28011494_9783351036652_xl Olga Grjasnowa
Gott ist nicht schüchtern
Roman
Aufbau 2017

Olga Grjasnowa erzählt in Gott ist nicht schüchtern von Amal und Hammoudi. Amal ist eine erfolgreiche Schauspielerin in Syrien. Hammoudi ein junger Arzt, der kurz vor dem Bürgerkrieg nach Syrien zurückkehrt, um seinen Pass verlängern zu lassen. Ihre Leben konnten sie sich auch Dank des Assad-Regimes aufbauen, das sie zugleich verachten. Sie sympathisieren uneingeschränkt mit der Revolution, engagieren sich und verlieren alles.

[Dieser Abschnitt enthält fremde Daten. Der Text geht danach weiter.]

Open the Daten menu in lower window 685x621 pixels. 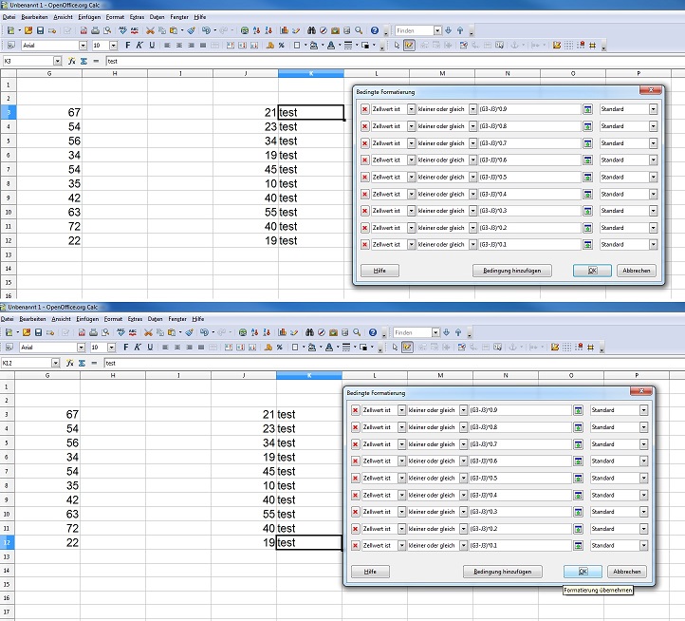coord(156,318)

Grjasnowas Erzählkunst ist zurückhaltend und wirkungsvoll. Das Leben von Amal und Hammoudi ist ohne die Entwicklung des Landes nicht denkbar, aber sie werden an keiner Stelle erzählt, die Geschichte des Landes zu illustrieren.

Zugleich werden den Figuren keine Gefühle zugeschrieben, die eine angestrengte Kunst der Imagination als Leistungsschau vermuten lassen. Im Gegenteil, das neusachliche Erzählen der Gjasnowa zeigt die Tatsachen von Krieg, Flucht und Asyl ohne die üblichen Anzeiger des Entsetzens.

Wir sind so an der Ästhetisierung des Schreckens gewöhnt, dass die Leerstelle, die die Kunst der Gjasnowa bietet, mit einem Schlag deutlich wird. Ein entsetzliche Leere. Wo sonst in Romanen Ästhetisierung herrscht, dadurch dass Lebenslinien zusammengeführt werden, Details der Handlung das große Ganze der Geschichte abbilden und figurenzentrierte Innenwelten anzeigen, was davon zu halten sei, ist hier nur Klarheit und Unerschrockenheit. Eine entsetzliche und erschreckende Klarheit, die eine Erzählperspektive erfordert, die alles andere als Schüchternheit verlangt.